● **ATIVIDADES PROPOSTAS**:
A) Responda, com base no texto de apoio:
(i) Que expressão é comumente atribuída a Feira de Santana?
(ii) Em que período Lucas Evangelista viveu e atormentou a região?
(iii) A que demandas a feira de Feira de Santana atendia no século XIX?
B) Reproduza fielmente o trecho do texto de apoio que começa nas palavras "Nessa narrativa, o" e termina após "agreste das mulheres!".

Flaviane Ribeiro NASCIMENTO

'Terra de Lucas', essa é uma expressão comumente atribuída à Feira de Santana, normalmente carregada de uma conotação pejorativa, cujo simbolismo está correlacionado à rebeldia escrava personificada em Lucas Evangelista, o 'Lucas da Feira', que viveu e atormentou aquela região da Província da Bahia na primeira metade do século XIX. A escravidão em Feira de Santana é resumida à rebeldia de Lucas [*1]. Nessa narrativa, a experiência feminina do cativeiro é subjacente ao protagonismo do macho.

Na historiografia da escravidão, a experiência das mulheres é reduzida a papéis coadjuvantes no quotidiano, principalmente com relação ao estudo da resistência escrava e a busca de melhores condições, menospreza-se a dimensão política dos projetos individuais de negação à escravidão que contribuíram conjuntamente para solapar o sistema escravista, os quais refletiam, de alguma forma, os interesses de um grupo social que sofria os males da escravidão.

Nessa narrativa, o objetivo é tomar as alforrias para contar a história dessas mulheres na região de Feira de Santana, localizada numa encruzilhada de caminhos e sede de uma vigorosa feira que alimentava as demandas do interior da Província e da capital no século XIX. É um convite a se embrenhar pelas caatingas do agreste baiano escravista [*2]. Ao agreste das mulheres!

1. "pelos bons serviços que me tem prestado"

A busca pela liberdade permeou a experiência de mulheres e homens escravizadas/os quotidianamente. Essa, talvez, tenha sido a contradição maior do sistema escravista: o processo de reificação diário de seres humanos e, ao mesmo tempo, a contestação a esse processo. Se, no mundo impessoal dos negócios da escravidão, aquelas pessoas eram submetidas a transações comerciais, nas quais eram reduzidas a meros instrumentos de trabalho, as cartas de alforria demonstram que as relações entre senhor/a e escravizados/as estavam mergulhadas num emaranhando de ações complexas e delicadas, nas quais muitas vezes conscientes de seu poder de barganha, vinculadas a experiências e tradições históricas particulares e originais.

● **TRECHO DOS DADOS**:

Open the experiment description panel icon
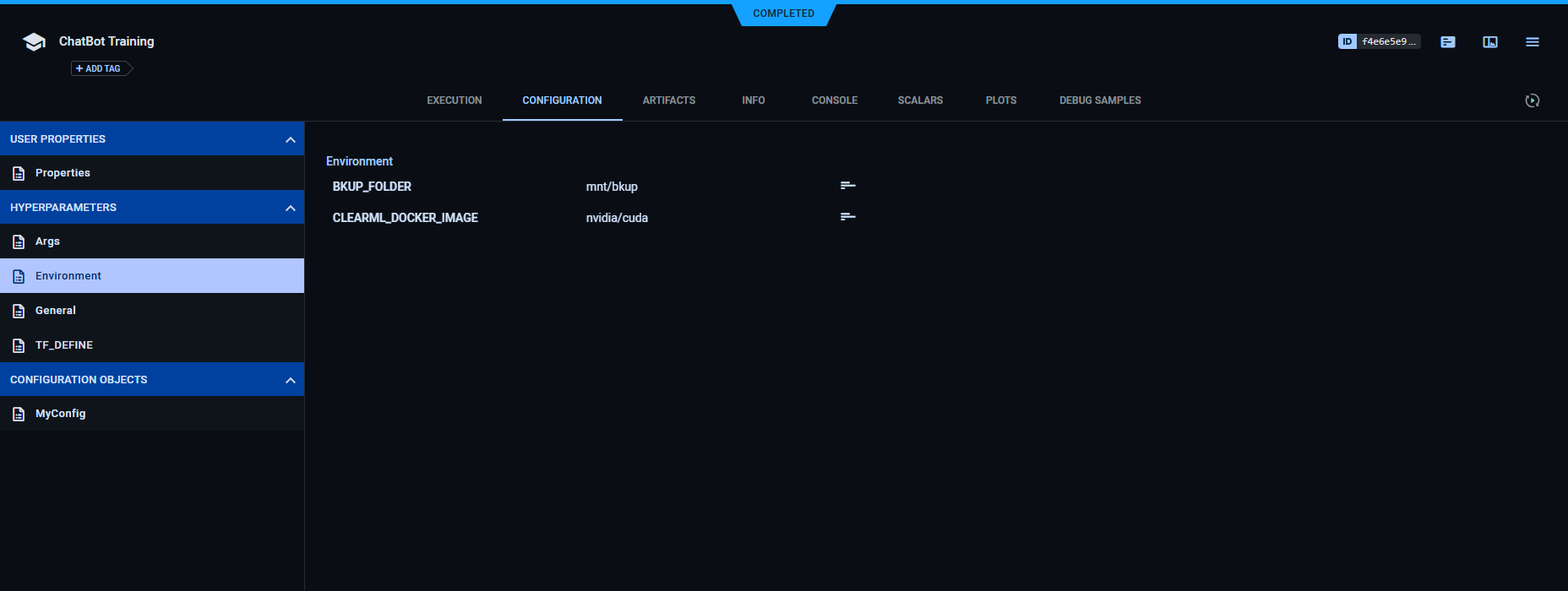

● **GABARITO**:
A)
(i) 'Terra de Lucas'.
(ii) Na primeira metade do século XIX.
(iii) Às demandas do interior da Província e da capital.

B)
Nessa narrativa, o objetivo é tomar as alforrias para contar a história dessas mulheres na região de Feira de Santana, localizada numa encruzilhada de caminhos e sede de uma vigorosa feira que alimentava as demandas do interior da Província e da capital no século XIX. É um convite a se embrenhar pelas caatingas do agreste baiano escravista [*2]. Ao agreste das mulheres!